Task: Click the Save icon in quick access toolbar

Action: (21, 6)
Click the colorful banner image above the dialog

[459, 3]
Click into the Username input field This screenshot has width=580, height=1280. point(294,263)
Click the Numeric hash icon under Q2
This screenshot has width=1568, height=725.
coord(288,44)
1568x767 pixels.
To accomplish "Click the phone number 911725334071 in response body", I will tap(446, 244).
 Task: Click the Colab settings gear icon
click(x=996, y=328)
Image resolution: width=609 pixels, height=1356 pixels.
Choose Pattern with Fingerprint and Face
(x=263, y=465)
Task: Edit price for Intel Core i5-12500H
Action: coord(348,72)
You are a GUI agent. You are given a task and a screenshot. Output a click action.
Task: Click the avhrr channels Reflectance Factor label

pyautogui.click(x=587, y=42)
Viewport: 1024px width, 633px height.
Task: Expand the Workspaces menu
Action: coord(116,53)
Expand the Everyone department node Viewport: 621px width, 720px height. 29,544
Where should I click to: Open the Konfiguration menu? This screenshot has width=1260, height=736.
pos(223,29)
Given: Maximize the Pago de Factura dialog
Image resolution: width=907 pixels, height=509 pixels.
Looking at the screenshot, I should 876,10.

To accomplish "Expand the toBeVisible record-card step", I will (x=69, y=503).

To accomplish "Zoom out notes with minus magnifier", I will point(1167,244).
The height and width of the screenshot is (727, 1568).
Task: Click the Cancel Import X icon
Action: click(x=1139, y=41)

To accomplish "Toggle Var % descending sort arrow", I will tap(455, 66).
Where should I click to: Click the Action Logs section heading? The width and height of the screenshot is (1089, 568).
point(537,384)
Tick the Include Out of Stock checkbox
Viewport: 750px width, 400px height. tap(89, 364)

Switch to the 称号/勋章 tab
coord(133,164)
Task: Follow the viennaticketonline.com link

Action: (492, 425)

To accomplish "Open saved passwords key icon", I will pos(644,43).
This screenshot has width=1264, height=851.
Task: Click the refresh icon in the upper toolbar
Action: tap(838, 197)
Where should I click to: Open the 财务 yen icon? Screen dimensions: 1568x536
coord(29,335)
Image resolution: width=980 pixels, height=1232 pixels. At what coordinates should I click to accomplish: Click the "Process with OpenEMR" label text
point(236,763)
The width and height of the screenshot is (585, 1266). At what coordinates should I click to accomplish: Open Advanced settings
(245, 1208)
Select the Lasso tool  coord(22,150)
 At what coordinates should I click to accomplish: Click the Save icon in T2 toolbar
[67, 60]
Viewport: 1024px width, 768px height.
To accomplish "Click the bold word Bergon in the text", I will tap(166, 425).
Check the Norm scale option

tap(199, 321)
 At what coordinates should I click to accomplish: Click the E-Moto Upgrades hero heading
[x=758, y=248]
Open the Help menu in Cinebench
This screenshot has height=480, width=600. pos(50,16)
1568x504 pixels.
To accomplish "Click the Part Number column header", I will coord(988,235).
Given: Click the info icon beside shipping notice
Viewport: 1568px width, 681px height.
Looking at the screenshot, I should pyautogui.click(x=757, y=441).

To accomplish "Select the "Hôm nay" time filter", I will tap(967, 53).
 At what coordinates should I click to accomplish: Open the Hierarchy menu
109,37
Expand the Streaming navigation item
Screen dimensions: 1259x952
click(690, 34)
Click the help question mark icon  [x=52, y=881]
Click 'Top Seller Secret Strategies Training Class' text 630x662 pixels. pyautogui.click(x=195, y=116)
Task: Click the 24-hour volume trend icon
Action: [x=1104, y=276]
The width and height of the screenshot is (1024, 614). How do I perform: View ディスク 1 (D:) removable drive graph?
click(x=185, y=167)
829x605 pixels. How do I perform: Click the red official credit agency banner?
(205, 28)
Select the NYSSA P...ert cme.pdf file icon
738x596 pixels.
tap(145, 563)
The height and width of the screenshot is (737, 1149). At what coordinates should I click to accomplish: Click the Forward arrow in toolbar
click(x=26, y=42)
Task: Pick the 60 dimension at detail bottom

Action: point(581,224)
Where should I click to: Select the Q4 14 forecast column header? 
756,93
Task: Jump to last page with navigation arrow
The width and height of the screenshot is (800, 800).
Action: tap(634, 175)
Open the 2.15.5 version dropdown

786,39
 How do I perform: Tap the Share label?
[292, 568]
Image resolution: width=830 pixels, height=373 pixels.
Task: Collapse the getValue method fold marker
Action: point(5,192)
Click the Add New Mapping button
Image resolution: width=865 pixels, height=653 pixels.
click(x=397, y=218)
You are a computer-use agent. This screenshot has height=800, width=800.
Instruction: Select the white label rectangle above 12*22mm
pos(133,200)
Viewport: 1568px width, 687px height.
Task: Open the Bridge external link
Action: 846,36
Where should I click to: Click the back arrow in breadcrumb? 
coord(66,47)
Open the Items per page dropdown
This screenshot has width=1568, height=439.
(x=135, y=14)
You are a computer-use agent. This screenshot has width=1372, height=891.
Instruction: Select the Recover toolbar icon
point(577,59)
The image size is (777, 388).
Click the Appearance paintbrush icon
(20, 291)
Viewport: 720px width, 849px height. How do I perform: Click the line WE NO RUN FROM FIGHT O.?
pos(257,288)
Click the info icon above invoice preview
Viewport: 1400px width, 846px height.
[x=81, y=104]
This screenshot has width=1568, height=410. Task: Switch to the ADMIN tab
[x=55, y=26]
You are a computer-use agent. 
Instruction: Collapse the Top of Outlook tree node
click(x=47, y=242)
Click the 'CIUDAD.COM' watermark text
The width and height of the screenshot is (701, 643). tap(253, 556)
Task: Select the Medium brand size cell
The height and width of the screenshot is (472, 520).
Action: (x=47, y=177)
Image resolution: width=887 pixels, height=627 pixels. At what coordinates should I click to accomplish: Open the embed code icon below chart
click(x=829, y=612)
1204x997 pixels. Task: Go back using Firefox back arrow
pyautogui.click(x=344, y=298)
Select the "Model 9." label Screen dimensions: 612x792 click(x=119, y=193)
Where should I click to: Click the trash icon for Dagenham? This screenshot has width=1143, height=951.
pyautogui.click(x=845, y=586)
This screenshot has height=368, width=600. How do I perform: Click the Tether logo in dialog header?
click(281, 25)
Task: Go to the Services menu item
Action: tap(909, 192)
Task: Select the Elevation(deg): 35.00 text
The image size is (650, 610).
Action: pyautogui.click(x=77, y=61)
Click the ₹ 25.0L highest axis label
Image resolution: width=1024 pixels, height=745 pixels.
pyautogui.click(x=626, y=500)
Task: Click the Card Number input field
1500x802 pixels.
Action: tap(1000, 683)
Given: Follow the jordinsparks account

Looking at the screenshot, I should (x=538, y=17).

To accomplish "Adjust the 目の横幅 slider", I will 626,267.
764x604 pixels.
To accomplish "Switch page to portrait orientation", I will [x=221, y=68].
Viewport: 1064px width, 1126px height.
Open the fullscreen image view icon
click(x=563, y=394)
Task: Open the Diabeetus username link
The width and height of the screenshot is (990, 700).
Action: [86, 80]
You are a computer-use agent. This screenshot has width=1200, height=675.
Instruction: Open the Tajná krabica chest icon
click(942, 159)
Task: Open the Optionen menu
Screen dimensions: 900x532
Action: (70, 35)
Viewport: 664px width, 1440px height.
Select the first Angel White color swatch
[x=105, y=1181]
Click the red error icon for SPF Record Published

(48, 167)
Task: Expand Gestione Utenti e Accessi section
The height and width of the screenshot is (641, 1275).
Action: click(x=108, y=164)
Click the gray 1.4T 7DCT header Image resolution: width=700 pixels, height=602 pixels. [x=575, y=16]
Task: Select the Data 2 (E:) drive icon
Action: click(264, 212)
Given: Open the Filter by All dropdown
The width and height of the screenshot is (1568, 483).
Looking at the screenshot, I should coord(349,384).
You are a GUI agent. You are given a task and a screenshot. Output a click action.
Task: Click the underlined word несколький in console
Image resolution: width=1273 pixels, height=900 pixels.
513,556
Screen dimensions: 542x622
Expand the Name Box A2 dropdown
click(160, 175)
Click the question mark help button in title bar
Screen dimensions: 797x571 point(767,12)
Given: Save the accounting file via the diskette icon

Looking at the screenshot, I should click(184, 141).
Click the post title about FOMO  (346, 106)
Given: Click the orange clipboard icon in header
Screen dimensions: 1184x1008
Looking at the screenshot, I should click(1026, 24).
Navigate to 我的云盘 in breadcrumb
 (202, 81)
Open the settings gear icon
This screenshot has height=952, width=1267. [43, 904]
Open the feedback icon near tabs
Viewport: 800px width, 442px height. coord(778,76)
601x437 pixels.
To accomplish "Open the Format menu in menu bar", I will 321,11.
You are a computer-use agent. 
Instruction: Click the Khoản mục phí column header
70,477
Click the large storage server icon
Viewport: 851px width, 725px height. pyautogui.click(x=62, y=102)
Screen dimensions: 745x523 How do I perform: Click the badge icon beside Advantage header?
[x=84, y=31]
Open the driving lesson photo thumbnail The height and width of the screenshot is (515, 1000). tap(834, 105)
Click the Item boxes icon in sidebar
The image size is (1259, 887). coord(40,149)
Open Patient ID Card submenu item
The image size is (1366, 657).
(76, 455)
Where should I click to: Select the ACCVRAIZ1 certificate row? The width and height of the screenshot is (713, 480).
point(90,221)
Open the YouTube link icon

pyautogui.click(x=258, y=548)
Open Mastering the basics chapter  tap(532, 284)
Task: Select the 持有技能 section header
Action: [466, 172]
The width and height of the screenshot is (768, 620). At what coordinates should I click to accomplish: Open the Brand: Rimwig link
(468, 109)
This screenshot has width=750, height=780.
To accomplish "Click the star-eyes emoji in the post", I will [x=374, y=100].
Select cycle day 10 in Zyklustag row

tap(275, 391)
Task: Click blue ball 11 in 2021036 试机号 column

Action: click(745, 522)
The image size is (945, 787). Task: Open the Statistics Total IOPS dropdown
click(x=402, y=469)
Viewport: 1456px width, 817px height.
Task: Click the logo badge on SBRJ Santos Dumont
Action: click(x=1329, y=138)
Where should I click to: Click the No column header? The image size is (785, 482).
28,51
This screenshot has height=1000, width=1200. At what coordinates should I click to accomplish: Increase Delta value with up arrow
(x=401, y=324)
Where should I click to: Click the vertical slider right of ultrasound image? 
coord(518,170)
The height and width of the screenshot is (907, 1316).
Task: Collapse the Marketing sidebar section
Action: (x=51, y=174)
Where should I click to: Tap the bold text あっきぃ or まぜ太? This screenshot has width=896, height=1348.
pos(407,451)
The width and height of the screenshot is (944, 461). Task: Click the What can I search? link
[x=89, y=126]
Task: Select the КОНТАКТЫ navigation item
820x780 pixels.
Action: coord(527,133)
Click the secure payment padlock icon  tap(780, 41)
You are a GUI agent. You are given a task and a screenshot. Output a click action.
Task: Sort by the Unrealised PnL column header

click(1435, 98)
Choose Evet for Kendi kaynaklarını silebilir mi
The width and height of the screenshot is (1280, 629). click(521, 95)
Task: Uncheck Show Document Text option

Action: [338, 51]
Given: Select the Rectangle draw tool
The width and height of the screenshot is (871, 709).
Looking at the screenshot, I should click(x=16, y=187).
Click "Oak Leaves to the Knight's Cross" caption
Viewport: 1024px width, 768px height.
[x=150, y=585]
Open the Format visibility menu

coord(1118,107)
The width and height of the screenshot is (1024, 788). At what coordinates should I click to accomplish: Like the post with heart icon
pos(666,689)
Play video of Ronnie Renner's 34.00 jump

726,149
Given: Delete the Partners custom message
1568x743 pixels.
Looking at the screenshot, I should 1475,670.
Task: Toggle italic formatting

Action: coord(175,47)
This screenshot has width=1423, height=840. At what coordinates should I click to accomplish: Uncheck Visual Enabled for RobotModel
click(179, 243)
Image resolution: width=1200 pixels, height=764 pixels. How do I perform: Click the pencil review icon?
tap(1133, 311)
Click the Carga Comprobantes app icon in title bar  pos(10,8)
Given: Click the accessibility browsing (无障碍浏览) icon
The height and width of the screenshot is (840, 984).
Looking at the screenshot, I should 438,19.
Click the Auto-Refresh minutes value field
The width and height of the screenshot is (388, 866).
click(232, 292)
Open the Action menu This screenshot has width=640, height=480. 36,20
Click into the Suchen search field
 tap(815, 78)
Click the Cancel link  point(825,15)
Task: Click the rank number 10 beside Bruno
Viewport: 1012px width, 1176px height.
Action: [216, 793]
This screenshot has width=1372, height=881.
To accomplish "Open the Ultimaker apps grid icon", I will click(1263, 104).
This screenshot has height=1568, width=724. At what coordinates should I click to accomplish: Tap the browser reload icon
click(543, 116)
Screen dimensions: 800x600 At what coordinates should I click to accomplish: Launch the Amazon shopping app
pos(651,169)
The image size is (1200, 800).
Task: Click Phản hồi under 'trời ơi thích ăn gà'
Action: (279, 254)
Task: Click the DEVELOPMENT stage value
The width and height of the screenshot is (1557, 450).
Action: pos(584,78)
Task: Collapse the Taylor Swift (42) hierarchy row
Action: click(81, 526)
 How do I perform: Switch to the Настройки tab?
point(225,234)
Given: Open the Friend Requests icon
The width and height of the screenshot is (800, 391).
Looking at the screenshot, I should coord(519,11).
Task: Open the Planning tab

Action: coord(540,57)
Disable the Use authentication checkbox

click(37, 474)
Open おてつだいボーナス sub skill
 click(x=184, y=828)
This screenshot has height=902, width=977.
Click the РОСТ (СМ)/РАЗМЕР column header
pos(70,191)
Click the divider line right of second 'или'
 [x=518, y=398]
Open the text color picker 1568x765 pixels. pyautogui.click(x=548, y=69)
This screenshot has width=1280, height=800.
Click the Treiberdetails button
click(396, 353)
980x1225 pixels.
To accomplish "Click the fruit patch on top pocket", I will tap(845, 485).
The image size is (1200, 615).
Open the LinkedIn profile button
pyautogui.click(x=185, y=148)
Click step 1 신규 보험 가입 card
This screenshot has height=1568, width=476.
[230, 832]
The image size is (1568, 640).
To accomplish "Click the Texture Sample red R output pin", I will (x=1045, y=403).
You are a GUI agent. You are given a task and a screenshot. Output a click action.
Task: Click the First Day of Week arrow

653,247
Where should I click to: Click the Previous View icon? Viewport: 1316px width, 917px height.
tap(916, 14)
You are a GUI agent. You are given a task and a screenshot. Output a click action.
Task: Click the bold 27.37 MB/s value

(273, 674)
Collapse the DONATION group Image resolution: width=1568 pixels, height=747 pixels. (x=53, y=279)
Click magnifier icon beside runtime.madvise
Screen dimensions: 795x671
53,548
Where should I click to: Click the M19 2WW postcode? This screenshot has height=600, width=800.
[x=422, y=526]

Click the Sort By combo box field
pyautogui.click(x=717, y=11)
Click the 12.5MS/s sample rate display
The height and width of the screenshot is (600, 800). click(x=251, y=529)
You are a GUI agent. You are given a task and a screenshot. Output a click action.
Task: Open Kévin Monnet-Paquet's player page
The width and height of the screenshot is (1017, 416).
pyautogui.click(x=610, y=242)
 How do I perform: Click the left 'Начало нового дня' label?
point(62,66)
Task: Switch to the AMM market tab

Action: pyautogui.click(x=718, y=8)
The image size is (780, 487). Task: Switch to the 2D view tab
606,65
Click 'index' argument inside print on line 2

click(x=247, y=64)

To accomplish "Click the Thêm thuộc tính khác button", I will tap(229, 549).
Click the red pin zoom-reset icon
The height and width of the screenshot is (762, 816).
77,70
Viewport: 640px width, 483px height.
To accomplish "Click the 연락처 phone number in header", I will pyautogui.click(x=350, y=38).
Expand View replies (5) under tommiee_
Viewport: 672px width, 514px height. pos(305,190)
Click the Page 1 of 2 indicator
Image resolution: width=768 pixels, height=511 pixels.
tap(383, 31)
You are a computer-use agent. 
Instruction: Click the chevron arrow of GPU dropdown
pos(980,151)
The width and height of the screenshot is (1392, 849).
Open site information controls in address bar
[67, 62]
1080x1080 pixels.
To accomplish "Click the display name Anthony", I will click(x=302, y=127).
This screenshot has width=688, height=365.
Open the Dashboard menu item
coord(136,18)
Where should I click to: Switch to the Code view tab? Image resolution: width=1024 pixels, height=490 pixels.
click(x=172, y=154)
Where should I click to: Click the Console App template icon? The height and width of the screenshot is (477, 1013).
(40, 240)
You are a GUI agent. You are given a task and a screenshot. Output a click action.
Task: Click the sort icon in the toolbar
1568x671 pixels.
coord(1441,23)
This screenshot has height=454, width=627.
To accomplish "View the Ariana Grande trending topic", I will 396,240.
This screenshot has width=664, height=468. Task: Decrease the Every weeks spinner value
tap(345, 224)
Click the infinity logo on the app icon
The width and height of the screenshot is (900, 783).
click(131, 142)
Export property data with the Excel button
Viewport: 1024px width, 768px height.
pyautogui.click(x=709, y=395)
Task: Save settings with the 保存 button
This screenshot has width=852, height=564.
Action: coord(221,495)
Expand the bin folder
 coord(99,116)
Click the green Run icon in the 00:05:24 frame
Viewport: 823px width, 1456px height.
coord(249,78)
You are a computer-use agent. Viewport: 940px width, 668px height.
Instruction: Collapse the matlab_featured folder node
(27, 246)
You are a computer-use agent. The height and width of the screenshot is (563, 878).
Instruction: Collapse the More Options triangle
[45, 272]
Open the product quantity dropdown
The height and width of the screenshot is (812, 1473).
· · · · · · ·
__About this exercise__
Go line by line through the records above and copy each one containing "navigation".

__Answer box__
Expand the Streaming navigation item
Task: Jump to last page with navigation arrow
Task: Select the КОНТАКТЫ navigation item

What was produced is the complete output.